Previously, it was assumed that children with melanoma had similar survival rates to adults. Although stage remains a significant predictor of survival across age groups, current research reveals that childhood melanoma patients may outperform adults with identical cancer stages [6–7]. Lorimer et al. used the National Cancer Database to conduct an analysis and found that children aged 1–10 years (HR 0.11; 95% CI 0.06–0.21) and adolescents aged 11–20 years (HR 0.22; 95% CI 0.19–0.26) had statistically higher overall survival (OS) rates than adults (reference HR 1.0) [6]. A recent SEER study also found that disease-specific 5-, 15-, and 30-year survival rates for children and adolescents with extremities melanoma were 96%, 94%, and 93%, respectively [8]. In this population-based study, 77% of patients showed localized disease, 15% had regional dissemination, and 1% had distant metastases. Furthermore, the 5-year OS rates by disease extent were 99% for localized, 87% for regional, and 50% for distant disease, which was broadly consistent with our findings [9–11].

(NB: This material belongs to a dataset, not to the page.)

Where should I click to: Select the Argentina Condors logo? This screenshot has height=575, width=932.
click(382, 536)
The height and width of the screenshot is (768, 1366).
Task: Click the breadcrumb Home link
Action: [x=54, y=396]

Established negative prognostic factors in adult melanoma include primary tumor thickness, non-extremity location, advanced age, regional lymph node involvement, and visceral or brain metastases [12–14]. However, prognostic indicators and outcomes in pediatric cases are less well-defined and often based on limited retrospective case series. Notably, in a SEER-based study by Strouse et al., while overall survival differences across age groups were minimal, mortality from melanoma increased with older age in multivariate analysis, highlighting advancing age as an adverse prognostic factor across all disease stages [15]. Regarding clinicopathological characteristics, previous research has indicated that anatomical site significantly impacts melanoma overall survival rates, with the face/ears exhibiting lower survival rates compared to other sites, consistent with our findings [16–17]. Historically, prognosis for patients with distant metastatic melanoma has been bleak, with median survival less than one year and 5-year survival under 10% [18–19]. Although advancements in combination therapies have led to improvements, 5-year overall survival rates for metastatic disease remains low [20].
We identified common independent risk factors in pediatric melanoma patients, including age, sex, race, primary site, stage, and treatment. These factors are readily available and comprehensive in clinical practice. Our nomogram demonstrated enhanced discriminatory power in predicting prognosis, representing the first instance, to our knowledge, of such a tool being developed for pediatric melanoma prognosis. Internal and external validation C-indices exceeding 0.78 indicated robust discriminatory ability, offering personalized prognostic information. Consistently, AUC values indicated strong discrimination capability. Calibration curves demonstrated high consistency in predicted values. Additionally, decision curve analysis (DCA) illustrated significant clinical net benefits across 3-, 5-, and 10-year overall survival rates.
This retrospective study has several limitations. Firstly, our nomogram was developed using data from the SEER database, which may lead to some loss of patient information, thereby limiting the generalizability of our findings to certain populations and racial groups. Future iterations of the predictive model could incorporate these factors. Secondly, we did not account for other potential prognostic factors such as economic status, pathological subtype, and tumor-related genetic markers. Integrating these factors into the nomogram could enhance its accuracy and individualization. Lastly, our patient cohort was divided into two groups, with 70% used for model development and the remaining 30% for validation. While the C-index, AUC, calibration curve, and DCA demonstrated satisfactory performance, external validation of the nomogram through future studies is warranted.
In conclusion, our study introduced and verified a novel model for predicting 3-, 5-, and 10-year OS in pediatric melanoma patients. This model exhibited favorable discrimination and clinical relevance, offering a valuable tool for clinical prediction and decision-making. Further validation from diverse institutions is warranted to confirm its utility.